By Maria Rocha-Buschel
All plastic carryout bags will be banned in stores throughout New York State starting on March 1. Under the new law, which passed last March, plastic carryout bags will not be distributed to consumers at any businesses that collect New York State sales tax, and stores will be implementing a five-cent paper carry-out bag fee.
The five-cent fee on paper bags will not apply to SNAP (Supplemental Nutrition Assistance Program) and WIC (Women, Infants, and Children) recipients and all consumers are encouraged to bring their own bags to reduce waste. Film plastics will still be used on items such as bread bags, cases of water, paper towels and other similar items, and customers are encouraged to recycle those items at participating retailers.
There are still some bags that are exempt from the law and can still be distributed to customers under limited circumstances, including produce bags for fruits and vegetables and bags used by pharmacies for prescription drugs.
State Senator Brad Hoylman and Assemblymember Harvey Epstein were both cosponsors of bills that passed in the state legislature last year banning single-use plastic bags, and the elected officials penned an op-ed for Town & Village last week, outlining the ban’s importance for the environment.

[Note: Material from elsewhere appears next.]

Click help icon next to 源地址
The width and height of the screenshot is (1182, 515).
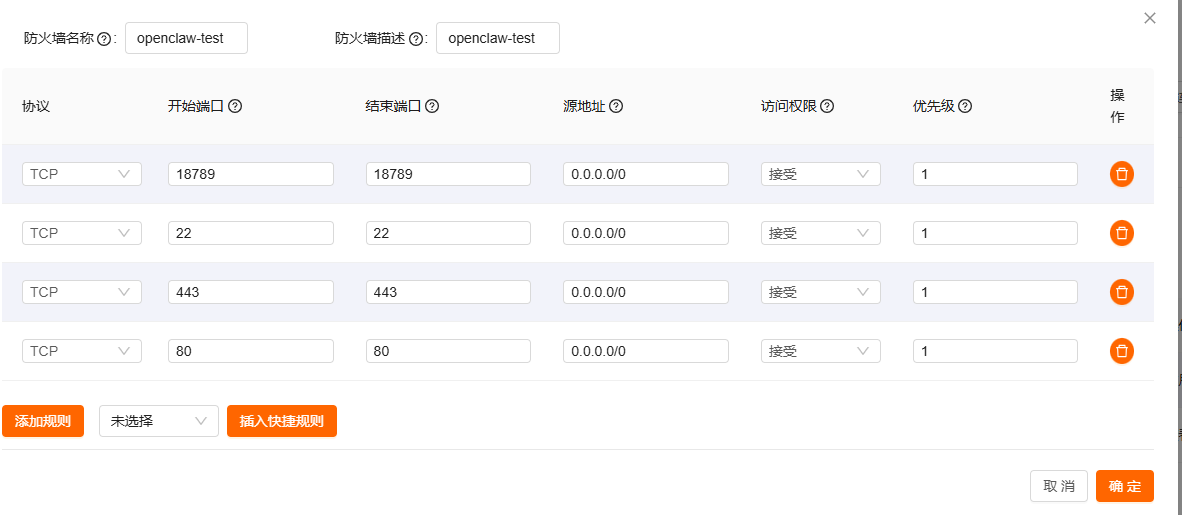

“This new law is an important step in our efforts to clean up our city and address the ongoing climate crisis,” the legislators wrote. “It’s time to end our throw-away attitude on plastic bags and move to a more sustainable future for consumers and the environment alike.”

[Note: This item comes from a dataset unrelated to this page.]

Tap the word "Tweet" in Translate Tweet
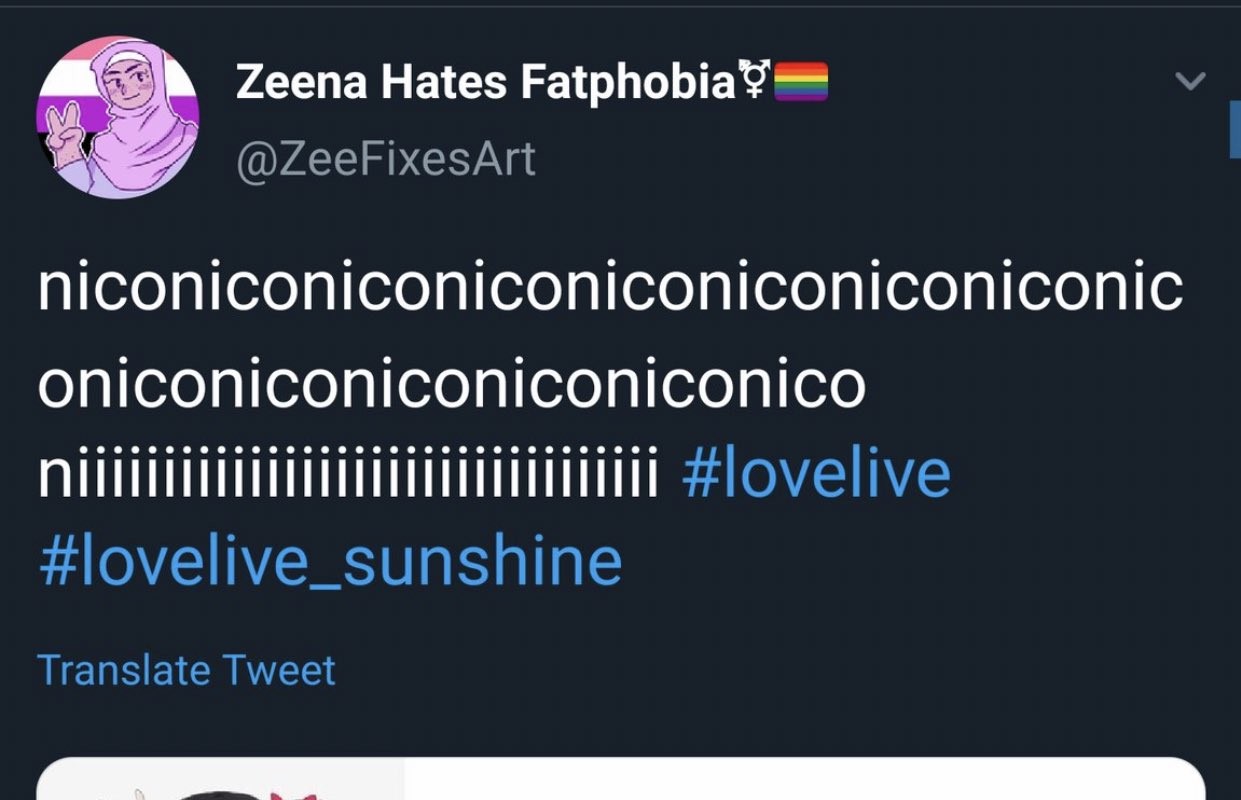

New York City initially passed a law in 2017 that would have implemented a five-cent fee on plastic bags, but the effort was blocked at the last minute by Governor Andrew Cuomo, who later announced a task force on the effect of plastic bags and a statewide effort to ban them.
Councilmember Keith Powers’ office will offer reusable bags during the next mobile office hours at the Stuyvesant Town Community Center on Thursday, February 27 from noon to 2 p.m.